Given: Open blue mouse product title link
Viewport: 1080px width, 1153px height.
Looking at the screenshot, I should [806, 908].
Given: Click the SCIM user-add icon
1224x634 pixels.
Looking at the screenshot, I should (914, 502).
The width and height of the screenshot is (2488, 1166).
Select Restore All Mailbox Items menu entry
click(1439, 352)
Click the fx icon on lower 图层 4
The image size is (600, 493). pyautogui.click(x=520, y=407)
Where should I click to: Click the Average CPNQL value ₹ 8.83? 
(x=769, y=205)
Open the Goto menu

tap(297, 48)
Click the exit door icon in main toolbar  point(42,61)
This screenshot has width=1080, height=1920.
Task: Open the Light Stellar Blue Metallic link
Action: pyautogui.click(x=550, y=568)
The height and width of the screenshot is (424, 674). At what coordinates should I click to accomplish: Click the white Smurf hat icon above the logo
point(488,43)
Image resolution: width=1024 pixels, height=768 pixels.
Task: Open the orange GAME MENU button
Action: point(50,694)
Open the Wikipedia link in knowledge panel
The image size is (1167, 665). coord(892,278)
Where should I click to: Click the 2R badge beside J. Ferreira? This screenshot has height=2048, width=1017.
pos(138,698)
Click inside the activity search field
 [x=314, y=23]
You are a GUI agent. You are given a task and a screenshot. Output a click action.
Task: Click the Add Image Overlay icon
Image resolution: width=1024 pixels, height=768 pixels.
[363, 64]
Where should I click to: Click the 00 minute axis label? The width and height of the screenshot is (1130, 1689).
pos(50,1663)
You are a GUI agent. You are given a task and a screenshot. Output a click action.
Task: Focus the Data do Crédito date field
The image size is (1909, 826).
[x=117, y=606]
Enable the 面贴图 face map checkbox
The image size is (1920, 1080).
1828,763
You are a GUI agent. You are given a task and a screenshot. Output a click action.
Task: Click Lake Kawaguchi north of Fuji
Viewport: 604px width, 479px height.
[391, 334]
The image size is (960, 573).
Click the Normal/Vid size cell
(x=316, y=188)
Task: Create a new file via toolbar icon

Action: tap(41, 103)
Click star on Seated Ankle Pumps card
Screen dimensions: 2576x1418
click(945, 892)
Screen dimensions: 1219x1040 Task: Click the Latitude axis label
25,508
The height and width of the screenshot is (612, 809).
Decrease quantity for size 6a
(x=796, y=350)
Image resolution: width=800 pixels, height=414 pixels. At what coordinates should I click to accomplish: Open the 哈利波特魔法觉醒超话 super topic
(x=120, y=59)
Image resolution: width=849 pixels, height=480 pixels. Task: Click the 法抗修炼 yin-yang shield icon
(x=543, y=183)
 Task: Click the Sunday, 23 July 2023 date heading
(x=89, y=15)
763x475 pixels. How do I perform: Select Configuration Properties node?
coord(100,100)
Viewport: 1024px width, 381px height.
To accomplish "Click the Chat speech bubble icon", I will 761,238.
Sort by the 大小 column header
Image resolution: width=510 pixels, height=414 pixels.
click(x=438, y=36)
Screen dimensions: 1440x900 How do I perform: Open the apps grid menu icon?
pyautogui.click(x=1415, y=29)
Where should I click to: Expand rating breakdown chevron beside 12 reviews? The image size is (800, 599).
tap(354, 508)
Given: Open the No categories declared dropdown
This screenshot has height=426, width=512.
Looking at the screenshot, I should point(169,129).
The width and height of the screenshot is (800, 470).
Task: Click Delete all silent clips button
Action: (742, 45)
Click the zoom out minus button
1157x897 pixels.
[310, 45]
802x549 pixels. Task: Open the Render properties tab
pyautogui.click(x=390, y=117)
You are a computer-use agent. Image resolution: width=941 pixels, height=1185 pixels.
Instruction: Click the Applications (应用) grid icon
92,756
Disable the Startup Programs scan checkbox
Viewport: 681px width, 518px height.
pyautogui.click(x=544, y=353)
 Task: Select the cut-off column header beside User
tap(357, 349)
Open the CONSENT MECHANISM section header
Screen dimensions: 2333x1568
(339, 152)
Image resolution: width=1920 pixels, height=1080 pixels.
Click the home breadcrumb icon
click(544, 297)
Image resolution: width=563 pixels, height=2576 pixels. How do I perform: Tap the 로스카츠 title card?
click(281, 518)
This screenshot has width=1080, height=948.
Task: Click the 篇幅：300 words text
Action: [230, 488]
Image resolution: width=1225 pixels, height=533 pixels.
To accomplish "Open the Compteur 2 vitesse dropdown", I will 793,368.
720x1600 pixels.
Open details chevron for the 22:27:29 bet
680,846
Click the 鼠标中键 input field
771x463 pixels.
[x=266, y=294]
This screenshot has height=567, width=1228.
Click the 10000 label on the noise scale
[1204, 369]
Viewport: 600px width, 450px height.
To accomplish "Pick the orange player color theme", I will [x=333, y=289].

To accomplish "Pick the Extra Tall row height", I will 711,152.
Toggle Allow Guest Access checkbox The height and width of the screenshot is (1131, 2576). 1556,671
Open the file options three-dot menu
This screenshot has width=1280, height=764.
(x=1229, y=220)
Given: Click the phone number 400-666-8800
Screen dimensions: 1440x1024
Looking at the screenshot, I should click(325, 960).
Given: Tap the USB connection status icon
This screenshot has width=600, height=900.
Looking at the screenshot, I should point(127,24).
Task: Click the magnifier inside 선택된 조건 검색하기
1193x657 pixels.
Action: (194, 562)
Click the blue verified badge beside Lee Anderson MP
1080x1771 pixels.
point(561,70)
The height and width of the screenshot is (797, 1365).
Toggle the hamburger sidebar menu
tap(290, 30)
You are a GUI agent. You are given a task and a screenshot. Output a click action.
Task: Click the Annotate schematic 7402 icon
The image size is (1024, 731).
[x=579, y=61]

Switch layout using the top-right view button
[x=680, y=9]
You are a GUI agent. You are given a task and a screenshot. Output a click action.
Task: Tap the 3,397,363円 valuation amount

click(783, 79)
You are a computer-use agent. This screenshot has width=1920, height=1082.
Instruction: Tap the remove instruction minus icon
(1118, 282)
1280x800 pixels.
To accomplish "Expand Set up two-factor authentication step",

# Problem to solve:
Arrange the lines from the start of the material through the line containing "click(1439, 352)", inclusive, as a JSON list of strings with one string per line and blank lines omitted.

# Exercise solution:
[
  "Given: Open blue mouse product title link",
  "Viewport: 1080px width, 1153px height.",
  "Looking at the screenshot, I should [806, 908].",
  "Given: Click the SCIM user-add icon",
  "1224x634 pixels.",
  "Looking at the screenshot, I should (914, 502).",
  "The width and height of the screenshot is (2488, 1166).",
  "Select Restore All Mailbox Items menu entry",
  "click(1439, 352)"
]